Nvidia has finally taken the lid off their upcoming RTX 3080 Ti, a new GPU dropping tomorrow as a near-replacement in many workloads for the RTX 3090. The big differentiator here will be VRAM, and gamers who don’t need more than 12GB will be able to save a little money, so long as you were in the market for a $1,000+ GPU in the first place.

Despite the name, the new RTX 3080 Ti is not a replacement for the RTX 3080. It’s a drop-in replacement for the RTX 3090, for everyone who doesn’t need more GPU VRAM.

Nvidia isn’t shy about asking for money for the card, either. The RTX 3080 Ti has 1.17x more cores than its predecessor, but it’s a whopping 1.71x more expensive. We can assume there will be a future GPU to address this gap, but the price increase here is exactly the opposite of how a typical refresh cycle works.

Then again — this is a damned odd refresh cycle.

The RTX 3080 Ti is early for a typical refresh. It’s even earlier, relative to the RTX 3070 and RTX 3080, than the RTX 2000 “Super” GPUs were relative to the RTX 2080 and RTX 2070. Generally speaking, when Nvidia or AMD introduces a GPU like this, the new cards reduce the cost and improve the performance ratio of the previous family. The RTX 3080 Ti doesn’t do that.

What makes the new card’s price even more unusual is AMD’s ostensible market positioning. The RTX 2000 series launched at much higher prices than Pascal had carried, and they launched at a time when AMD wasn’t offering much in the way of effective competition in the GPU market.

Right now, AMD’s RDNA2 GPUs are competition for Nvidia, or they would be if anyone could buy one. AMD GPUs are, by all accounts, even harder to come by than Nvidia cards. This speaks to the larger problem: Nvidia is raising prices most likely in part because it can’t meet demand at lower price points. Raising prices will reduce demand for these GPUs and allow Nvidia to capture more of the price inflation that has been flowing to OEMs.

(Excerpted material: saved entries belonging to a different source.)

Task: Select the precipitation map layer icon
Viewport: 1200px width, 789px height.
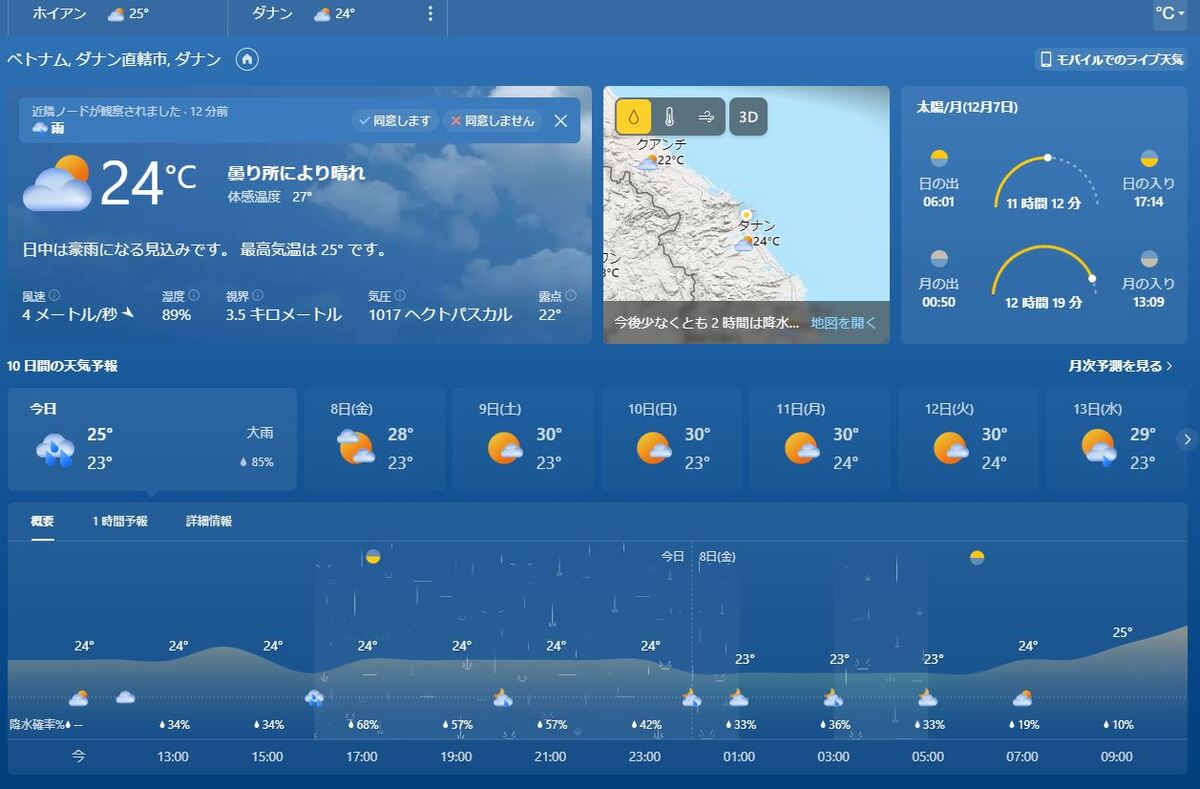Action: [633, 117]
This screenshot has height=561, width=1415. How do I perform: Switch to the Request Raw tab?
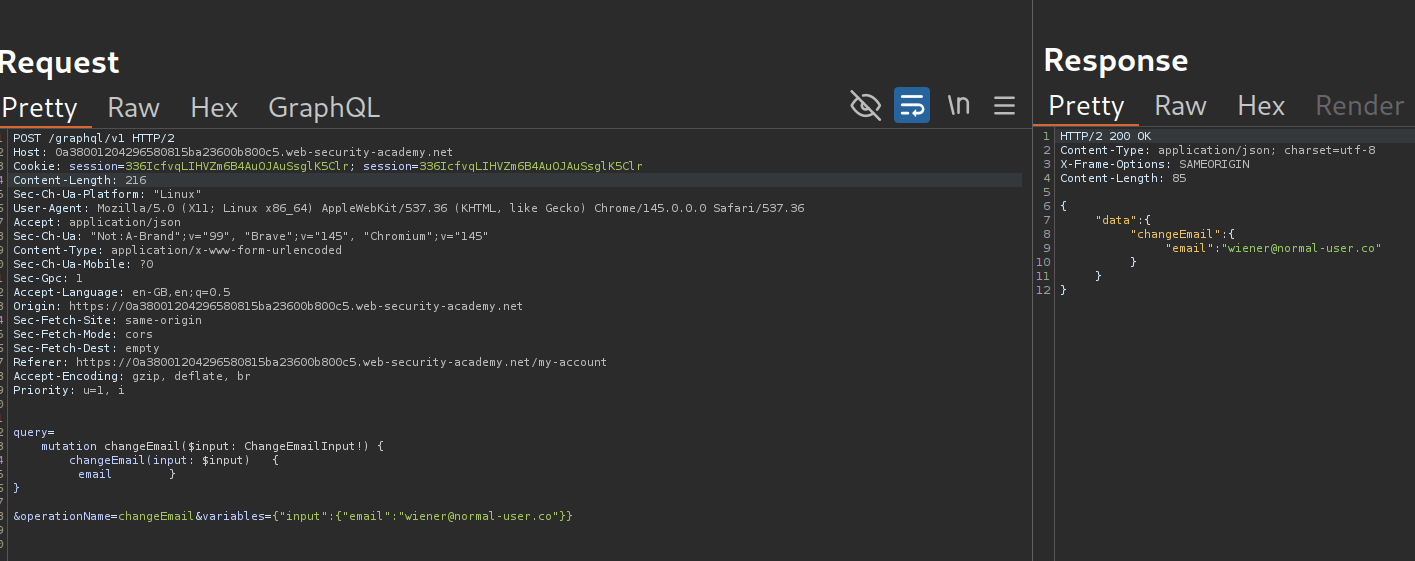coord(133,107)
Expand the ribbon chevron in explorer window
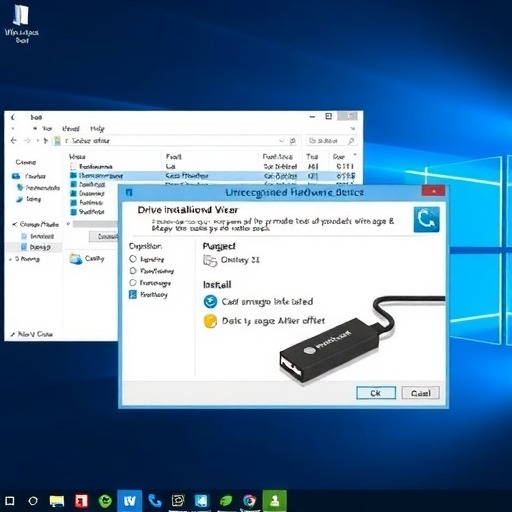Viewport: 512px width, 512px height. click(x=353, y=129)
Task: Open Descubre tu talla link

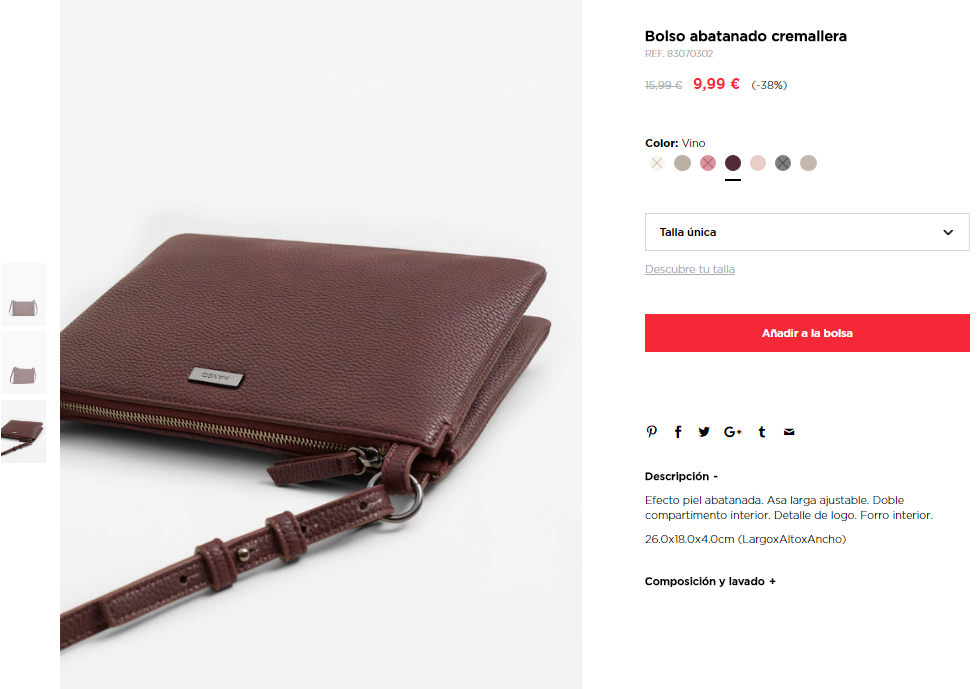Action: click(x=690, y=269)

The decision to outfit the 3080 Ti with just 12GB of VRAM is an interesting one. It may be partly due to GDDR6 shortages; the original 3080 Ti as rumored for last year was a 20GB GPU with a 16GB RTX 3070. The new GPUs will not mine cryptocurrency as quickly as the previous family did.

The RTX 3070 Ti will launch on June 10 with claimed performance 1.5x higher than the RTX 2070 Super. Unlike the RTX 3080 Ti, it will continue to offer just 8GB of VRAM.

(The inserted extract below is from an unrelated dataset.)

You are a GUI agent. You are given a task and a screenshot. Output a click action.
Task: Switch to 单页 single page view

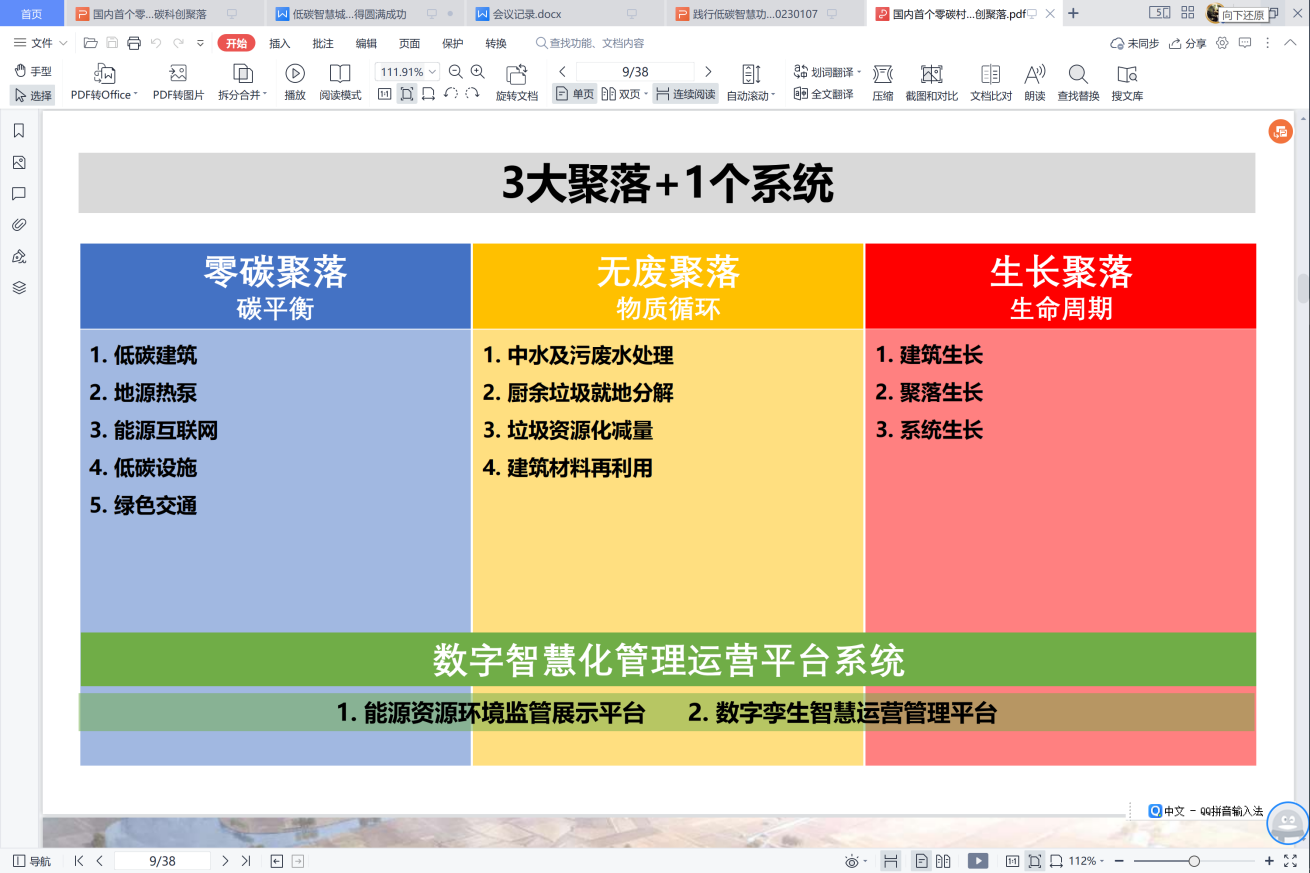click(x=575, y=94)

Gamers should be aware that ray tracing titles can use more than 8GB of VRAM. Our tests of the 6700 XT showed that it’s possible to hit the 8GB VRAM limit on an RTX 3070 when you activate ray tracing at 4K.

At 1080p and 1440p, the RTX 3070 is faster than the 6700 XT in ray tracing workloads. At 4K, RTX 2080 and RTX 3070 RT performance collapses in both Godfall and Legion. The 6700 XT, with its larger VRAM buffer, remains steady.

We’re still quite early in the rollout of ray tracing support for next-generation video games. This implies that 8GB and smaller GPUs could face VRAM pressure at higher resolutions when RT is enabled, even if their GPU cores are otherwise powerful enough to handle the workload.

When you’ll be able to buy these cards is anyone’s guess and depends on how the crypto bubble evolves from here.